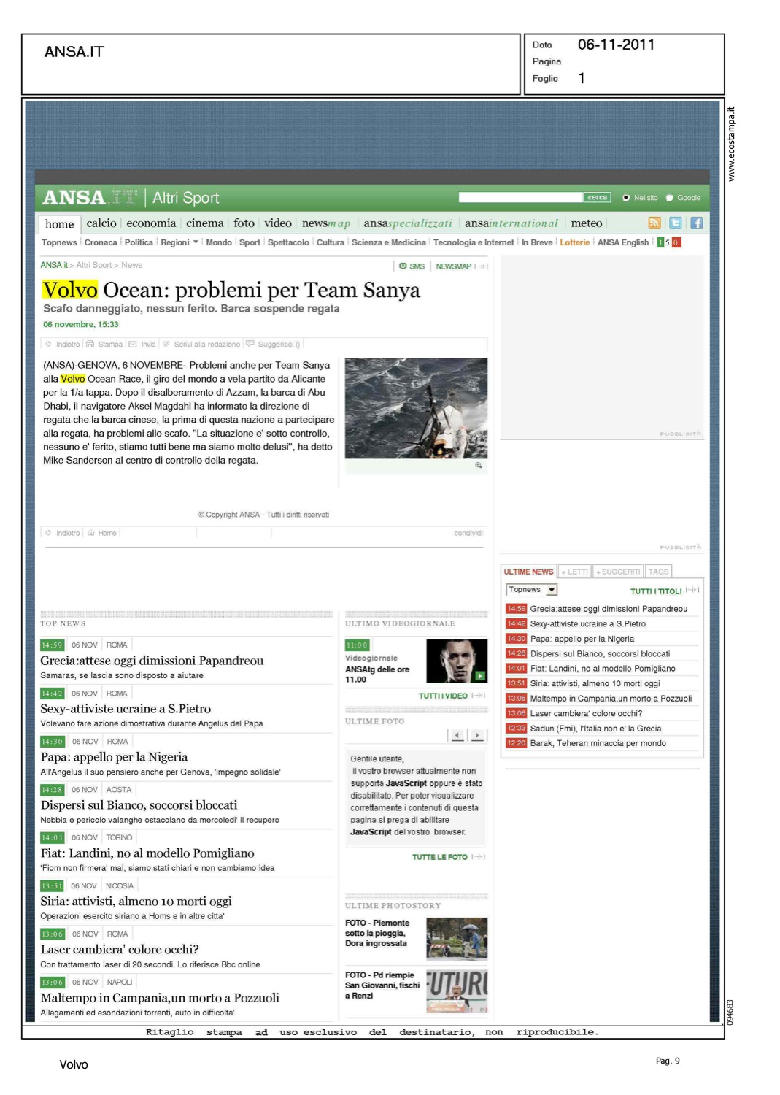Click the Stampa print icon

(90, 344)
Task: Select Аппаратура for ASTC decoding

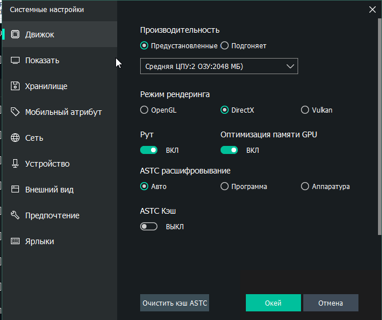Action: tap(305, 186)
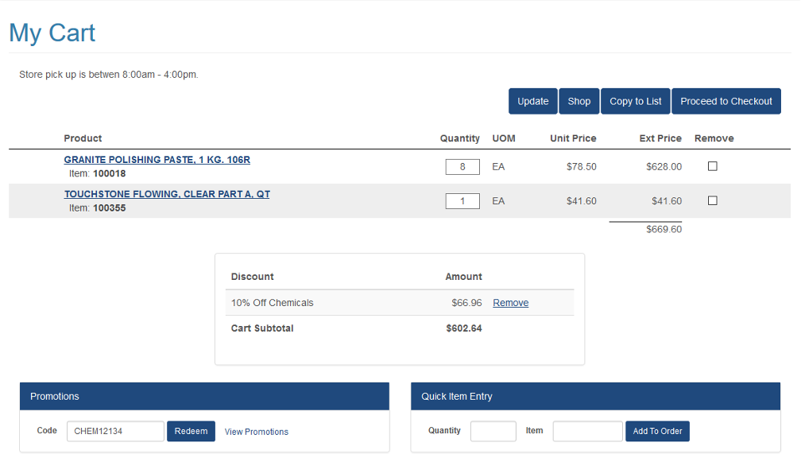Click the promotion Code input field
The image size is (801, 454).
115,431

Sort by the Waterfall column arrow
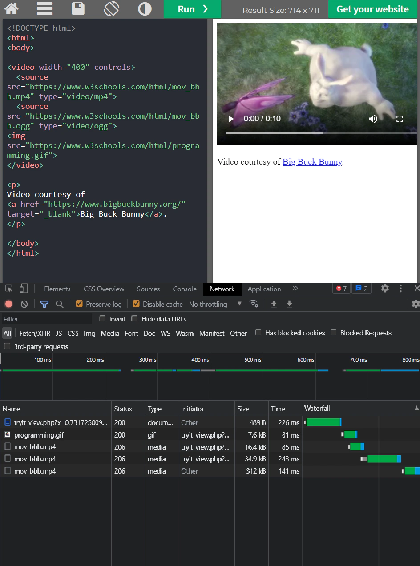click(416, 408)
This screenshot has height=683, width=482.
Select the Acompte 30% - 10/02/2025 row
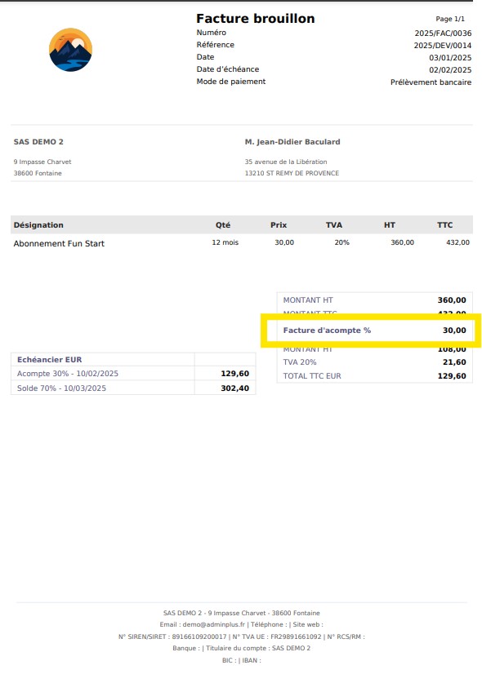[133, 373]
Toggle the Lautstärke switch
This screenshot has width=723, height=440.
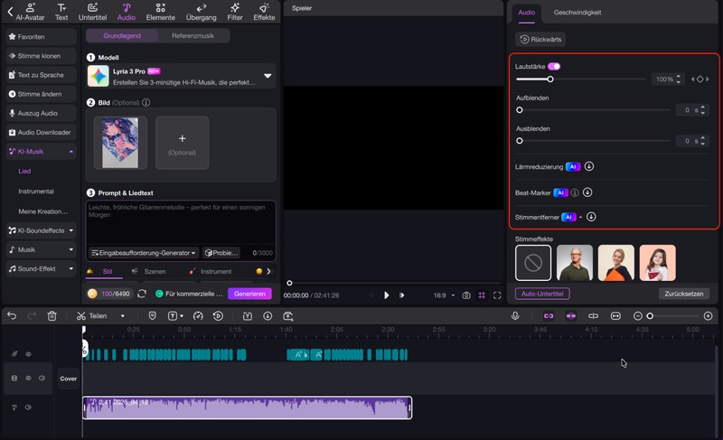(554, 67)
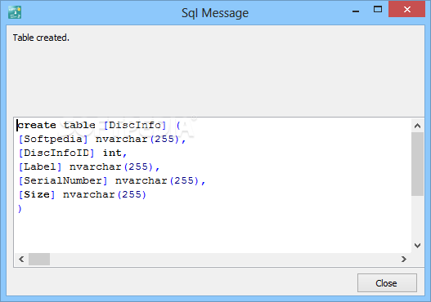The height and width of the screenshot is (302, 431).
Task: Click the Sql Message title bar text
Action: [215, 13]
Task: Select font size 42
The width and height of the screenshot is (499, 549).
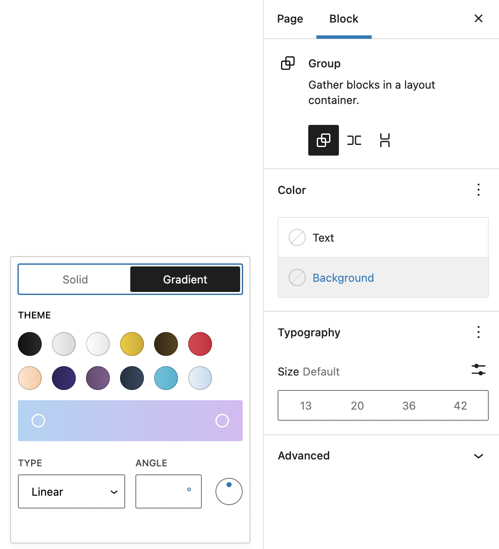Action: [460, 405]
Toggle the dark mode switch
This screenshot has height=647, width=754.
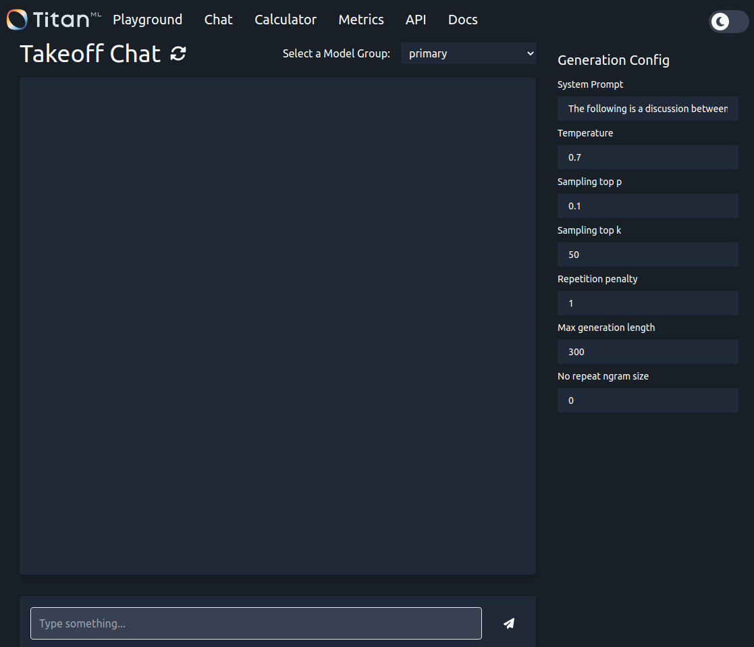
-------
• POLECENIE DO ĆWICZENIA
Podaj ponownie, proszę, wszystkie powyższe wpisy wiernie, wiersz po wierszu, pomijając obrazy.

• POPRAWNY WYNIK
Click the Stampa print icon

(90, 344)
Task: Select Аппаратура for ASTC decoding

Action: tap(305, 186)
Click the promotion Code input field
The image size is (801, 454).
115,431

Sort by the Waterfall column arrow
click(416, 408)
This screenshot has height=683, width=482.
Select the Acompte 30% - 10/02/2025 row
[133, 373]
Toggle the Lautstärke switch
This screenshot has width=723, height=440.
(554, 67)
The height and width of the screenshot is (302, 431).
Task: Click the Sql Message title bar text
Action: [215, 13]
Task: Select font size 42
The width and height of the screenshot is (499, 549).
Action: [460, 405]
Toggle the dark mode switch
This screenshot has height=647, width=754.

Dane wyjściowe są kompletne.